Stored data entries:
*** Begin section ***
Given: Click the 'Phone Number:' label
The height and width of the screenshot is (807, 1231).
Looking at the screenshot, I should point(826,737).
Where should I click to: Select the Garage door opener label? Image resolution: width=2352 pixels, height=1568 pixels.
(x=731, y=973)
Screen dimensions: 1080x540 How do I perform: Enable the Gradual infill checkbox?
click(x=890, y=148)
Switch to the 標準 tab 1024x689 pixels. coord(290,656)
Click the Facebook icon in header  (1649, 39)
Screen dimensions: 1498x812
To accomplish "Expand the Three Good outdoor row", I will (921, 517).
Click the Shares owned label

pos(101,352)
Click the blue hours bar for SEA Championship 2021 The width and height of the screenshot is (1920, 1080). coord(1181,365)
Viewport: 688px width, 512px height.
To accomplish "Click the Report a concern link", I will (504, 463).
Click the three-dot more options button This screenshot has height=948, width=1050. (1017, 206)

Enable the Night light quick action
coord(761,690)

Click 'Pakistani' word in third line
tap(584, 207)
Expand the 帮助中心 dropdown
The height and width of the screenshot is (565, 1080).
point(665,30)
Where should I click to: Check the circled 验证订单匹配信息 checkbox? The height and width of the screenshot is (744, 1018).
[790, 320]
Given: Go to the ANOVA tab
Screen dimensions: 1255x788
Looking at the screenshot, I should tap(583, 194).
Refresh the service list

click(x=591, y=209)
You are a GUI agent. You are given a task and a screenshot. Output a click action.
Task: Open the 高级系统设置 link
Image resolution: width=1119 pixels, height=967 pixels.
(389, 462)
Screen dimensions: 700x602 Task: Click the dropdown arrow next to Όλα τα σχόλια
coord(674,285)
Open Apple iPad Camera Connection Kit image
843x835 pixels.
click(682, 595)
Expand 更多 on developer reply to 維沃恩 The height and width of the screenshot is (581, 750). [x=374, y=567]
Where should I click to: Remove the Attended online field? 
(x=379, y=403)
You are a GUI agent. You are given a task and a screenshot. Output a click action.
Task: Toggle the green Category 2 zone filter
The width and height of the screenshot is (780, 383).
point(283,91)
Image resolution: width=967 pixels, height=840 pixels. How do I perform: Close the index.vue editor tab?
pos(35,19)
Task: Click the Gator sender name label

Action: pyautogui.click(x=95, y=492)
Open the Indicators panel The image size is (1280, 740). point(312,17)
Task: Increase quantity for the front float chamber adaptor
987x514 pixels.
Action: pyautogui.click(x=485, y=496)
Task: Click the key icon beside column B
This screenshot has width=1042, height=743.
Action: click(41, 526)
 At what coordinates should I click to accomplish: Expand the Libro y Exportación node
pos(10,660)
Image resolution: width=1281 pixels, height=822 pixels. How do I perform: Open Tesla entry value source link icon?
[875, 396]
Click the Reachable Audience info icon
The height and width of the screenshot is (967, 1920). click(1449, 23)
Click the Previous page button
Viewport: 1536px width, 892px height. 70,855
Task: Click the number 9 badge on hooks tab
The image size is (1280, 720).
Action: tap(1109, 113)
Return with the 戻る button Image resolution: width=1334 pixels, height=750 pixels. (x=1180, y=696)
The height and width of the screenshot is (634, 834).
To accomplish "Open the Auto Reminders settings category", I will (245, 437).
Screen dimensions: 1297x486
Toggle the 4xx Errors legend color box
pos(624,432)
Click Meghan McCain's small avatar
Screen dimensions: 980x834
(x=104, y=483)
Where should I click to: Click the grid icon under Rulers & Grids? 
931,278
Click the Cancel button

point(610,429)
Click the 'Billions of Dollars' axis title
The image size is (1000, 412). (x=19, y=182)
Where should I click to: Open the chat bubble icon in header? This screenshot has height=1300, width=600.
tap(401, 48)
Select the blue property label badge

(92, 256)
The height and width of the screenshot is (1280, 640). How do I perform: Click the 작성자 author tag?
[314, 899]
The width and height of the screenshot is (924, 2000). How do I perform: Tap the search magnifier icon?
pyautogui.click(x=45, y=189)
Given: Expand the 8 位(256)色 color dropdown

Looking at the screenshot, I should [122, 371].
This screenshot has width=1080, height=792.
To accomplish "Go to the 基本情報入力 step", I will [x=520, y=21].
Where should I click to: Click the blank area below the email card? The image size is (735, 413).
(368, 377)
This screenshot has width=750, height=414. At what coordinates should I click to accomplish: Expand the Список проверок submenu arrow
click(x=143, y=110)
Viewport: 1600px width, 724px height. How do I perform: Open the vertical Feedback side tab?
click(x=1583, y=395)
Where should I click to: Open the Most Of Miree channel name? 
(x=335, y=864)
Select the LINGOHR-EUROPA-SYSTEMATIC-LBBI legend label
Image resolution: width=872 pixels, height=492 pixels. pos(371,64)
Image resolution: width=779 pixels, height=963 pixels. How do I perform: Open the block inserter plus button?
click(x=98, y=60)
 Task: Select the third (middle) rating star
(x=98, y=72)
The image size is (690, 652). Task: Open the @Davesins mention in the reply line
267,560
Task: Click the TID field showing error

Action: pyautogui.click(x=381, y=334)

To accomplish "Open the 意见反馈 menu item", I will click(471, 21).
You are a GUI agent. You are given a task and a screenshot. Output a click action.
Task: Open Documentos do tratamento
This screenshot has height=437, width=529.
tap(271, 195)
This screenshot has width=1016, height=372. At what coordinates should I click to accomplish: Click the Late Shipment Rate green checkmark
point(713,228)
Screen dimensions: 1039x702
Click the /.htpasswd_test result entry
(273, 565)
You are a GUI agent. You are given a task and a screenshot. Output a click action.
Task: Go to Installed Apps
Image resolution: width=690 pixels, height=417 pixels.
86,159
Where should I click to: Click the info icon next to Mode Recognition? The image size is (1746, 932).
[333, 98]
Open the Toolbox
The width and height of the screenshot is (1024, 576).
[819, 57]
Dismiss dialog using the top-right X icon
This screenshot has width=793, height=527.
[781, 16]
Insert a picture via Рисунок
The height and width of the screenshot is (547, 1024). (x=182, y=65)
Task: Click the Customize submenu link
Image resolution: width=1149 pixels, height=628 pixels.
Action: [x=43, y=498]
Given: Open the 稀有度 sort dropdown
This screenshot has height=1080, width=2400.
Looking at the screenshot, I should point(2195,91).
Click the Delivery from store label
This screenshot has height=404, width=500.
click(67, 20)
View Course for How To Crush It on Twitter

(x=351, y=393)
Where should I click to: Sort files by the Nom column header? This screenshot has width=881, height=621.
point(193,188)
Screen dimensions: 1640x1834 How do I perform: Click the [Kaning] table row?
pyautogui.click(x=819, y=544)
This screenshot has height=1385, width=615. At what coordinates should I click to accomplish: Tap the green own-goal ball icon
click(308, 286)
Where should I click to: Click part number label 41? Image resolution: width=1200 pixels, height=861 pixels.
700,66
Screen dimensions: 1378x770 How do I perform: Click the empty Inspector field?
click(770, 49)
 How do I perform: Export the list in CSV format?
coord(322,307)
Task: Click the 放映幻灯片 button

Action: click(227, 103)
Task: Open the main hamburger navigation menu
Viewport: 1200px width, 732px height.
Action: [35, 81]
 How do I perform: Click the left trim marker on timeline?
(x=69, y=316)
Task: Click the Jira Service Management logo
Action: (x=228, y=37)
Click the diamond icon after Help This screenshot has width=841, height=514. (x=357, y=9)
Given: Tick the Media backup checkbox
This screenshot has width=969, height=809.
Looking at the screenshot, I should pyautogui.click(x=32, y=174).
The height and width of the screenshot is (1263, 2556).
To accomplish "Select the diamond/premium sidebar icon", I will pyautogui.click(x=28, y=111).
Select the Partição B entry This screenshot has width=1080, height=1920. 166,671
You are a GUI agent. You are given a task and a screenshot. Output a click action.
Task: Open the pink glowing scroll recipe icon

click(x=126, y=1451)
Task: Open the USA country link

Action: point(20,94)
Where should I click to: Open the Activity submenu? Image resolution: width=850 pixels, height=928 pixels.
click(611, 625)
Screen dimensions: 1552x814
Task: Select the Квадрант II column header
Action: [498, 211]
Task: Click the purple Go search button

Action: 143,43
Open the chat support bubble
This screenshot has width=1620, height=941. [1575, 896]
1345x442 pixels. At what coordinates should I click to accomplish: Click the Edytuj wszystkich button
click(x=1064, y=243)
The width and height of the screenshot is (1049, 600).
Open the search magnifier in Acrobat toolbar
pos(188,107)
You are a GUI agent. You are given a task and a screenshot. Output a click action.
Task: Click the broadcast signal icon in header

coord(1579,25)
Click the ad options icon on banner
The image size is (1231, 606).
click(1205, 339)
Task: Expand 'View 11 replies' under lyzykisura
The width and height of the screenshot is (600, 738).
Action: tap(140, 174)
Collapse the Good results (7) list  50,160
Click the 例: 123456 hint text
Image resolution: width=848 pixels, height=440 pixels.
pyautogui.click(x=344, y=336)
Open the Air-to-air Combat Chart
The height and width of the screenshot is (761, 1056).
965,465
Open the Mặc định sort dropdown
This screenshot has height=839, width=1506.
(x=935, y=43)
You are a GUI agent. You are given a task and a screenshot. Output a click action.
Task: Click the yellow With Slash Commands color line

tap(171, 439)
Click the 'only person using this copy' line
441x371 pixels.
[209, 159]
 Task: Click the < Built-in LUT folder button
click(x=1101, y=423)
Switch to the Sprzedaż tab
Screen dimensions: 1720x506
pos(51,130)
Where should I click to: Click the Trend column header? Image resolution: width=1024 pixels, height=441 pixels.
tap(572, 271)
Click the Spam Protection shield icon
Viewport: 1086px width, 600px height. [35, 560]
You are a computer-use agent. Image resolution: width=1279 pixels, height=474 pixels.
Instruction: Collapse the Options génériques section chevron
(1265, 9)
*** End section ***
About this exercise:
Please print verbatim each line from the first line of the entries above to the line that contains "Switch to the 標準", inclusive, and nothing more.

Result of the exercise:
Given: Click the 'Phone Number:' label
The height and width of the screenshot is (807, 1231).
Looking at the screenshot, I should point(826,737).
Where should I click to: Select the Garage door opener label? Image resolution: width=2352 pixels, height=1568 pixels.
(x=731, y=973)
Screen dimensions: 1080x540 How do I perform: Enable the Gradual infill checkbox?
click(x=890, y=148)
Switch to the 標準 tab 1024x689 pixels. coord(290,656)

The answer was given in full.